• **Texte fourni**:
────────────────────────────────────────

En effet, c’est le combo gagnant sur les bords des pistes !

Voilà.

Comment c’est d’être juge la vingtaine ? Pouvez-vous comparer à ce qu’on peut trouver maintenant ? C’était déjà très structuré ?

Oui, ça l’était. C’était déjà très professionnel. Il n’y a pas eu de grosse évolution, juste dans les règlements qui concernent la course elle-même. Mais sinon, cela a toujours été réglementé. Il y avait la FIRS avec le règlement international. Ces règlements étaient adaptés au national en France, puisqu’ile étaient traduits en français et cela reste toujours d’actualité.

Y avait-il des juges professionnels à cette période ?

Non non. Nous étions bénévoles. Il n’y a pas très longtemps que nous sommes défrayés de nos frais kilométriques. Mais sinon, cela a toujours été bénévole. Il n’y a que les déplacements en avion et les transports en général qui sont pris en charge. Mais sinon, ce n’est pas professionnel.

────────────────────────────────────────

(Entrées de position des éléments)
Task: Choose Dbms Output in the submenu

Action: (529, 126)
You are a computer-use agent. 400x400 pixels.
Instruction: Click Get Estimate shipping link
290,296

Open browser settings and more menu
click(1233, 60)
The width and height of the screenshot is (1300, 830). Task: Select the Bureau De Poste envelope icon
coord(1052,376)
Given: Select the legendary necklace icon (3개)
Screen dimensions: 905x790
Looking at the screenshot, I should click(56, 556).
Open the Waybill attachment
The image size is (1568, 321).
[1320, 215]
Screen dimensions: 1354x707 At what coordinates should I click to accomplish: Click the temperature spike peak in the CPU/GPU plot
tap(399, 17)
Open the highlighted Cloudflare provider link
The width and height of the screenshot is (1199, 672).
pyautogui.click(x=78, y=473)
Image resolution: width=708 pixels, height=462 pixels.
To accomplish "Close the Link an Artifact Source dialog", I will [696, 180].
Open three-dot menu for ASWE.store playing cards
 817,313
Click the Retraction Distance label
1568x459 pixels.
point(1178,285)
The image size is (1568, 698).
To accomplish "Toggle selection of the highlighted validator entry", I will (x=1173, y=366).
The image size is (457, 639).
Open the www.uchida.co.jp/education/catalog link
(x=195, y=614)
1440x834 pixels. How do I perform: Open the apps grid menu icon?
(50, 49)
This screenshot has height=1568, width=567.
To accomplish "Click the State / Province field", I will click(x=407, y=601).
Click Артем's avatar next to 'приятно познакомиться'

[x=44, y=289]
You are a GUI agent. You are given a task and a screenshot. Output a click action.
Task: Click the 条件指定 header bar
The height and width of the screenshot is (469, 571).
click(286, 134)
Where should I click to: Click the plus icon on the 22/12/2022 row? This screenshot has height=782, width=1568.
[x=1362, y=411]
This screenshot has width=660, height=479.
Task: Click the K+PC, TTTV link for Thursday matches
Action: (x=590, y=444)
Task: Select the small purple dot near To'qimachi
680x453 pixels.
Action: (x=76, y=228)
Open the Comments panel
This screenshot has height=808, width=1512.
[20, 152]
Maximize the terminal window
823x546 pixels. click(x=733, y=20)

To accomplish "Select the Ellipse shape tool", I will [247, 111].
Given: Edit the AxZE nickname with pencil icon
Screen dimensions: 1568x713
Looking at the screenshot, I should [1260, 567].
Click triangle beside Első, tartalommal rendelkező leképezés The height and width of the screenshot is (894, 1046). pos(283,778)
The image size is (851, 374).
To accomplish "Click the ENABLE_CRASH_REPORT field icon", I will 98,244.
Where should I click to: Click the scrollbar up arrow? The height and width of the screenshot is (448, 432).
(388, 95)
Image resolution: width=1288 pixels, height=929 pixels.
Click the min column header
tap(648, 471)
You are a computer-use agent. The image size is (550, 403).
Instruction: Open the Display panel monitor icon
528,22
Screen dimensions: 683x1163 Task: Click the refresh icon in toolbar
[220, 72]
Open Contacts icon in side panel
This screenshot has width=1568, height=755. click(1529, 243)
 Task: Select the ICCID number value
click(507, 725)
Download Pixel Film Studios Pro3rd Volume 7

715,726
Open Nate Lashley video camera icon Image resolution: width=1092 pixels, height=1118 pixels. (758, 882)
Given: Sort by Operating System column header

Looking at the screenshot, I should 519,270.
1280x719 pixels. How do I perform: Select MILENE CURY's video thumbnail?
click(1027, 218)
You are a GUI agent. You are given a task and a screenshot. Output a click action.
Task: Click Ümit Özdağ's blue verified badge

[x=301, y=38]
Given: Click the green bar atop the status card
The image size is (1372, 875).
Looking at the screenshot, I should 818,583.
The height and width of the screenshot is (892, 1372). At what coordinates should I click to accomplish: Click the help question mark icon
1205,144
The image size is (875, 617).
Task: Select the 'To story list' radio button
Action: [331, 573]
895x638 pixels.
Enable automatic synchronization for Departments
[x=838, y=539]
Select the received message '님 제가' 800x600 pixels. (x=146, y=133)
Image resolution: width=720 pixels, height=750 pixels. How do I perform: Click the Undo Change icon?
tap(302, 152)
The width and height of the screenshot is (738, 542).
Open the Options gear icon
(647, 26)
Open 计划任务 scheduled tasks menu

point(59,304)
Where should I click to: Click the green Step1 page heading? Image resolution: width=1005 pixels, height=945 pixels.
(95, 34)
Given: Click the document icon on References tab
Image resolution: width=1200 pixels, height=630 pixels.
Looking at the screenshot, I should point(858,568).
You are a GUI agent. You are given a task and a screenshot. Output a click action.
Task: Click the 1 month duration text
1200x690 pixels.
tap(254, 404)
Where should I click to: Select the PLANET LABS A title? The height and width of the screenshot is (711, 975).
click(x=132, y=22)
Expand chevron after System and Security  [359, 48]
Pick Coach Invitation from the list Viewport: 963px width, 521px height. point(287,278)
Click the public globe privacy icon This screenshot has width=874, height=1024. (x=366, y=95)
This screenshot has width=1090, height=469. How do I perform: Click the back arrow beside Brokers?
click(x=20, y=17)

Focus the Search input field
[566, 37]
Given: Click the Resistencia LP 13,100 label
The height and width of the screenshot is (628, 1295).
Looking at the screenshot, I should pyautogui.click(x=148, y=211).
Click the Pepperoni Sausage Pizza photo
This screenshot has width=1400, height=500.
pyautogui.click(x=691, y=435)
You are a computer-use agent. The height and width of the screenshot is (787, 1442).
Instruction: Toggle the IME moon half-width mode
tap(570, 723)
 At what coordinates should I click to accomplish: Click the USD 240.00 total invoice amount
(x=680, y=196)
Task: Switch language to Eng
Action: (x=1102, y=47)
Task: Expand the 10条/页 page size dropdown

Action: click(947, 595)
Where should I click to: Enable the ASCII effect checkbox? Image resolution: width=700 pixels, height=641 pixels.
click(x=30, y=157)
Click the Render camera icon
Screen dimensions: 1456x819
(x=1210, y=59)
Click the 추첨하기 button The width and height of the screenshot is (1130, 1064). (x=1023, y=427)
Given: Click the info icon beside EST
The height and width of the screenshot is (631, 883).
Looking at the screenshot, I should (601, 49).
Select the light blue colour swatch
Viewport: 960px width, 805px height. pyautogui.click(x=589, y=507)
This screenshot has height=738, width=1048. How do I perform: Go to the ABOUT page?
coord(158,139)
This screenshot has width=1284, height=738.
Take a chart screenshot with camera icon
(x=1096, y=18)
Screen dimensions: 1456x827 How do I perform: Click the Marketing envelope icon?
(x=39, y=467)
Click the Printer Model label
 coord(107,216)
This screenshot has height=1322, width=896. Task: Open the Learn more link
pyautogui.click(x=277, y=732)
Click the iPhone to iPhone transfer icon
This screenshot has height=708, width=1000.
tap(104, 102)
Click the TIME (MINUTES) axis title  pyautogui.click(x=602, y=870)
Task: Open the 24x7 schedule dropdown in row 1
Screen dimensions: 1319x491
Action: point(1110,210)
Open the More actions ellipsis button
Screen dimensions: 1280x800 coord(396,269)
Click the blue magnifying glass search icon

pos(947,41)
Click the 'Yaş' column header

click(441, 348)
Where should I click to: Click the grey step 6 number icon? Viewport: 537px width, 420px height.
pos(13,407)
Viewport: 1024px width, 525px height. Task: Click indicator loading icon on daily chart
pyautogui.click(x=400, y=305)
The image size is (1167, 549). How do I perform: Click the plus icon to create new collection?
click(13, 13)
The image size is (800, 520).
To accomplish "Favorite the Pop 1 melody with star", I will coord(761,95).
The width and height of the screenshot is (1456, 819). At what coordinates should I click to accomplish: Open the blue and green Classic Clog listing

────────────────────────────────────────

• **À faire**: Dans l'entretien sur le métier de juge, quelle instance est associée au règlement international ? Répondez, s'il vous plaît, en quelques mots.

• **Solution détaillée**: La FIRS.